> [Text provided]
Publication
First published in Colliers Weekly for 27 March 1909 and then in Nash’s Magazine for April the same year. Collected in Actions and Reactions, 1909, the Sussex Edition, Volume 8, p. 219; Burwash Edition, Volume 8, and Scribners, Volume 24, p. 243.
The story
This tale light-heartedly extols the merits of firm Imperial rule and makes fun of its Liberal critics. It was published after a Liberal goverment had come to power in Britain. The setting is a recently acquired colony on the banks of a great river – the Sudan, thinly disguised – where the British have taken over from oppressive ‘Emirs’. and where the great concern of the local villagers is to secure their title to their lands.
The local Governor, a keen huntsman, observes that the country is teeming with foxes, and decides to bring out a pack of hounds to have some sport. As in England, it is necessary to stop up the foxes’ earths to prevent them ‘going to ground’ and the Governor hits on an ingenious way of achieving this. He decrees that farmers must stop up the earths on their land, on pain of being beaten. Men who have failed to do so are soon found to be claiming the right to be beaten, as a badge of ownership, and thus sport is combined with justice. The ‘beatings’ are soon transmuted into a token tap on the shoulder.
When, however, the Governor’s Inspector is home on leave, on a mission to bring back some new hounds, he encounters at the dinner table a Liberal Member of Parliament who is deeply committed to righting the wrongs of the oppressed. The young man gives him a racy and entirely fictitious account of the brutal beatings regularly administered in the colony. Soon after the MP, who has taken all this entirely seriously, comes out to see for himself, and makes an impassioned speech to the local villagers. Unfortunately it has been translated in a way that makes him seem to be a madman, and his words are swept away in a gale of laughter.
Origins
ORG, Volume 6, p. 2859, carries useful first-hand information on the origin of this story, with personal reminiscences of some who served in the Sudan. The present Editor feels that this is worth study, but is not strictly necessary for the enjoyment of the story.

> [Task]
Continue the notes on the fox-hunting colony story collected in Actions and Reactions, picking up after their final sentence.

> [Data shown]
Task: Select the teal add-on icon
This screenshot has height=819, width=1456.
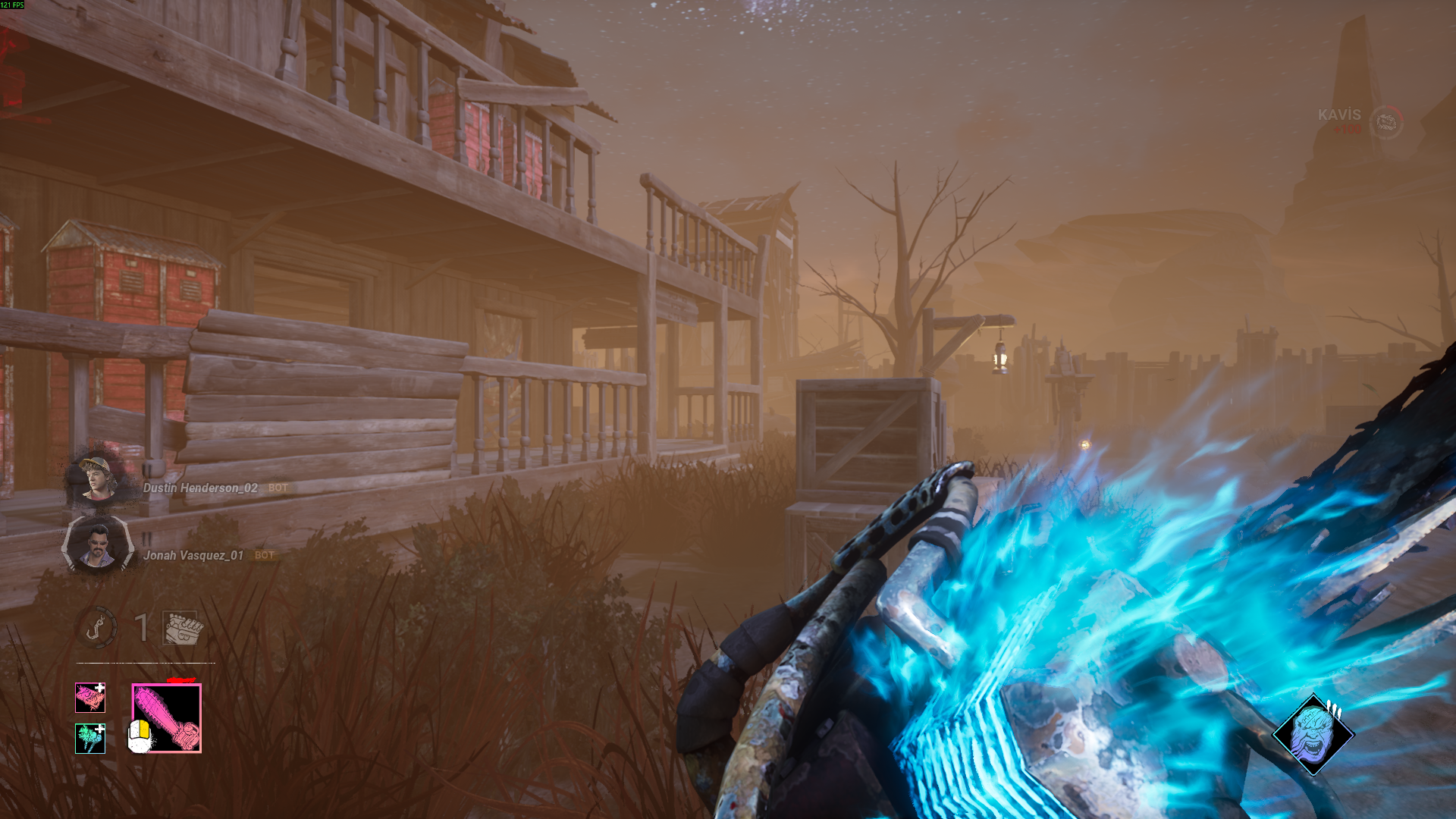Action: pyautogui.click(x=90, y=738)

> [Result for this task]
See also Something of Myself pp. 167-168) and KJ143/20 269/49 and 294/06 & 08.
Critical comments
Dobrée (p. 122) examines Kipling’s views on democracy as shewn in this story and draws our attention to Bernard Shaw’s “Epistle Dedicatory” to his Man and Superman (first performed 1905) wondering if Kipling ever read it, believing that: ‘if he had, he would have applauded … our political experiment of democracy, the last refuge of cheap misgovernment, [which] will ruin us if our citizens are ill-bred. See also his Chapter 4 – where he discusses Kiplings views on the Empire.
J I M Stewart (p.168) sees this as: ‘…a story betraying, or rather parading,some of Kipling’s most shocking prejudices, and it will not commend itself to persons instinctively respectful towards politicians or earnest in the cause of developing multiracial communities’ . Stewart then relents, and admits: ‘…it is exceedingly funny all the same.
It is a tribute to Kipling’s powers of absorbing information and atmosphere at second-hand, that when he wrote this tale he had never visited Egypt or the Sudan apart from brief journeys as a small child.(His first visit to Egypt as an adult was inl 1913, on a journey described in Egypt of the Magicians.)
For more on land tenure under the British, see “Tods’ Amendment”
For more on hunting, see “The Great Play Hunt” and “My Son’s Wife”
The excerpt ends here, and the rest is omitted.